Nine years on, the player is a manager – yet the drinking culture has not gone away. Mancini, the Manchester City manager, has already held a heart-to-heart meeting with his young players to spell out the dangers of excesses off the pitch.

Yet his pleas to change their ways appear to have fallen on deaf ears. Joe Hart, who was photographed earlier this season during a 5am party in Spain before joining up with England for their Euro 2012 qualifier with Montenegro, has been caught out again.

This time, the goalkeeper was joined by Shay Given, Adam Johnson and Gareth Barry as they let their hair down at a party in Scotland during what was meant to be two-day golf break at St Andrews.

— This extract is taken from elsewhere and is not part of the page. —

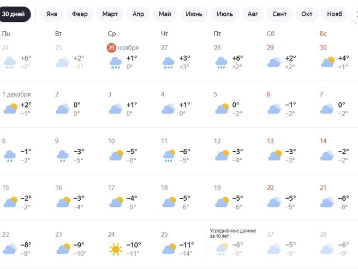This screenshot has width=358, height=269.
Task: Open the Сент month tab
Action: coord(280,14)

Such drinking sprees are a world away from Mancini's days in Serie A. The problem for him is that he can't take any disciplinary action against the group, with the quartet failing to break any curfew or club rules given Manchester City's non-involvement in the Carling Cup.

"I don't understand it [this sort of behaviour]," Mancini said. "The last incident was on Monday and that was a day off so the players can do what they want, but I don't understand why they have chosen this and I am unhappy about it.

"When we are playing every three days the players need to know it's important they recover well between games. But this is not a problem only for us, it is a problem for many British players; it's a cultural thing.

"I read that Aston Villa had the same problem. I repeat, I want to solve the problem in the dressing room because here is not good."

Mancini could respond by banning his players from nights out to prevent any off-field activities. Tottenham manager Harry Redknapp did the same at the end of last season, baffled by his player's behaviour. He imposed an alcohol ban because he found it hard to accept his players' ways of unwinding.

Yet it's not just the drinking revelations that have occupied Mancini's thoughts this week: he has also had to battle dressing-room unrest following Roque Santa Cruz's attack on the club.

Now his captain, Carlos Tevez, has returned to Argentina, citing a family problem to go with his thigh injury which rules him out of the game at Wolves today. "At this moment he can't play so he asked permission to go to Argentina," revealed Mancini.

"It's important he can recover and will be available for the next game. He went to Argentina because he must solve some family problems for three days but he will continue treatment there with the Argentinian [team] masseur.

"I don't know his family situation. We haven't discussed it in detail and I don't want to go into this situation. It's normal when you are in another country for a long time, that you miss your family and you country. But his job is here."

While Mancini continues to battle against the issues that arise with having a squad of well-paid players, there is the small matter of a Premier League trip to Molineux to contend with.

The recent crushing defeat to Arsenal, which wasn't helped by a fifth-minute red card for Dedryck Boyata, was a reality check amid the revolution. "We want to win every game if we want to challenge for the title," added Mancini. "Against Wolves it will be the same. If we show the same attitude we showed against Arsenal we will win.

"I was happy with my players; I think the attitude after going down to 10 men indicates we will have a fantastic season. In another two months, if we went down to 10 men again, I think we would win the game."